Themes and Meanings
Last Updated on May 6, 2015, by eNotes Editorial. Word Count: 402
“Killing Floor” is the title poem of Ai’s second collection of poems and represents a departure from the poems of her first collection, Cruelty (1973). Published in 1978 and a winner of the Lamont Poetry Selection Award for the best second book by an American poet, Killing Floor moves the violent themes of Cruelty (monologues delivered by unnamed, ordinary people) into contexts of historical and cultural significance. Ai’s straightforward, unadorned language can lead readers to evaluate her poems as merely sensational documents of bloodshed without further meaning. With poems about Trotsky, Mexican revolutionary Emiliano Zapata, film star Marilyn Monroe, and Japanese author Yukio Mishima, Killing Floor establishes a larger social context through which readers can interpret Ai’s work.
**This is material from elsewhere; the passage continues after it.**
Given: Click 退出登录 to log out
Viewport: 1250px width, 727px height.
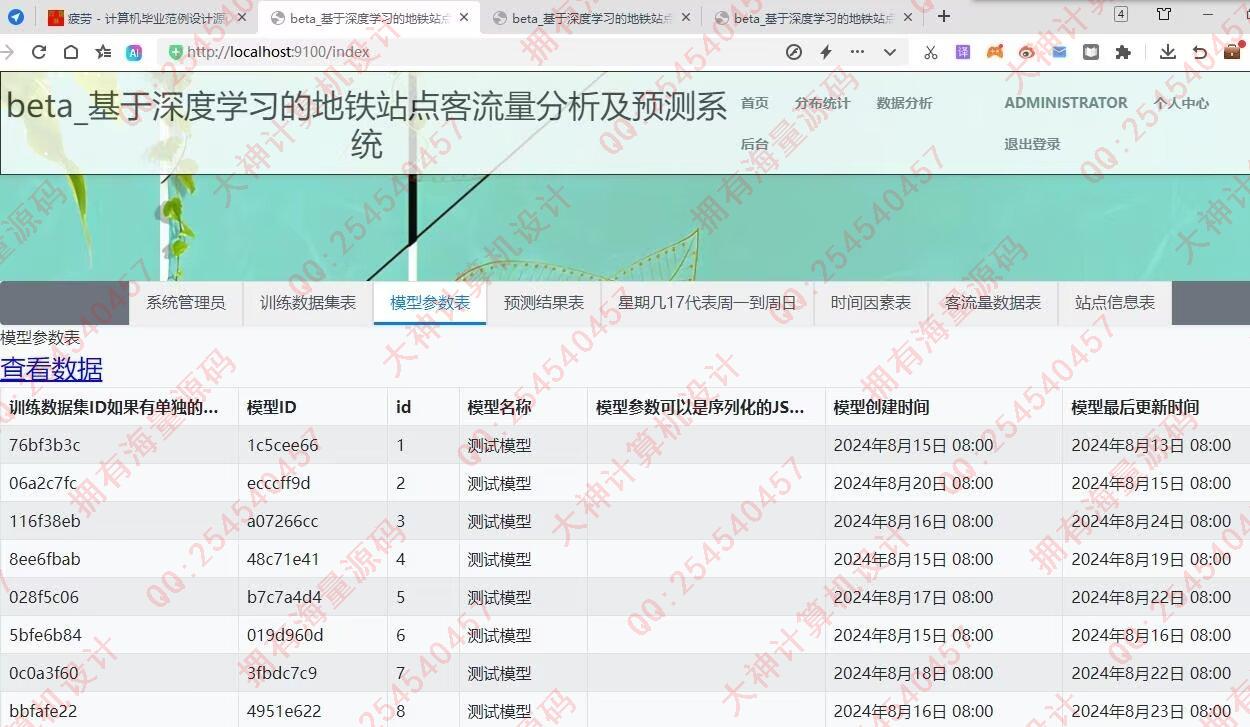Looking at the screenshot, I should coord(1032,144).
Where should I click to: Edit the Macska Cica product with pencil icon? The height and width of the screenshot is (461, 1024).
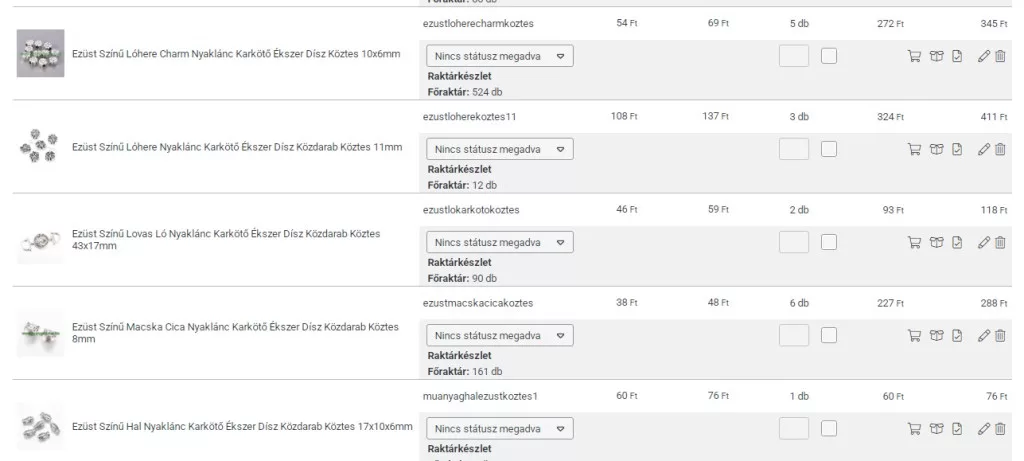click(x=984, y=336)
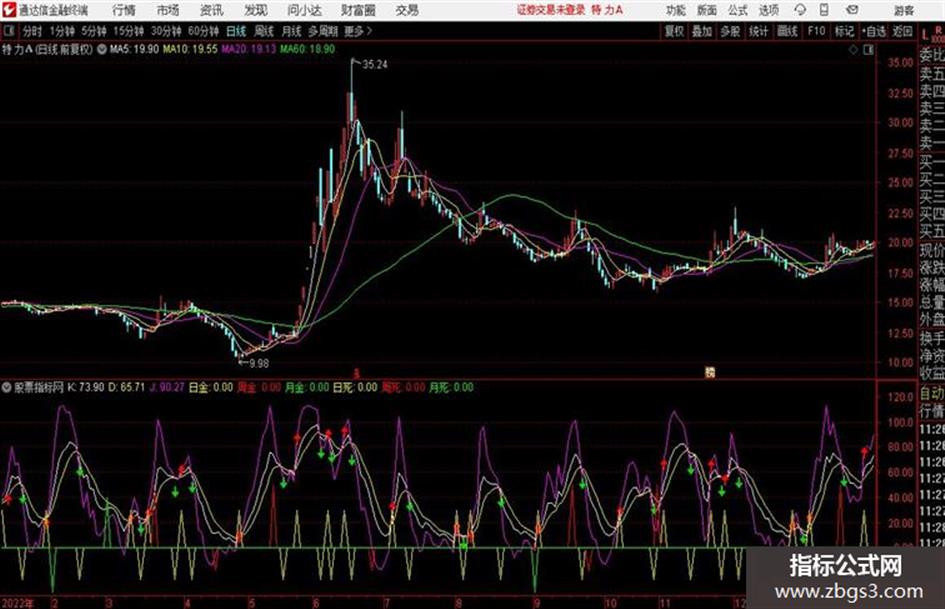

Violence in Ai’s poetry must be unadorned and direct in order to shock the reader with the bloody contexts of history and of society. “Killing Floor” places the details of Trotsky’s life among such imagery in order to situate his life into a more universal dilemma between personal and political choices.
In this process of emotional and psychological reinterpretation of Trotsky, some suggestions of the poet’s life arise. For example, the focus on the multiplicity and fluidity of identities of Bronstein/Trotsky connects to the multiplicity of identities Ai herself encompasses. Born Florence Anthony, Ai’s poetry reflects the multiple ethnicities of her heritage (Japanese, African American, Choctaw, and Irish) and the anxieties that the world’s demand for static identity creates. In this light, one can read the poem as an expression of anxiety over the stricture of social definitions. Identity is too multiple and too persistent to limit itself to rules, even self-imposed ones.
Ai’s use of historical and ordinary personas to give voice to her monologues invites comparisons with the monologues of Robert Browning, A. E. Housman, and Sterling Brown. The starkness of her violent imagery, however, is particular to her work. In “Killing Floor,” the political life of Trotsky emerges from the Volga and returns, transformed, to the Jordan. Arranged within the concentric boxes of dream and waking, history in “Killing Floor” is fraught with crisis, longing, and violence. Ai ironically humanizes history by her persistent attention to emotional and spiritual identity. By presenting to the reader a rich blend of violence, beauty, nightmare, spirituality, history, and poetry, Ai creates a unique vision of the struggle that rages in life to define and be oneself.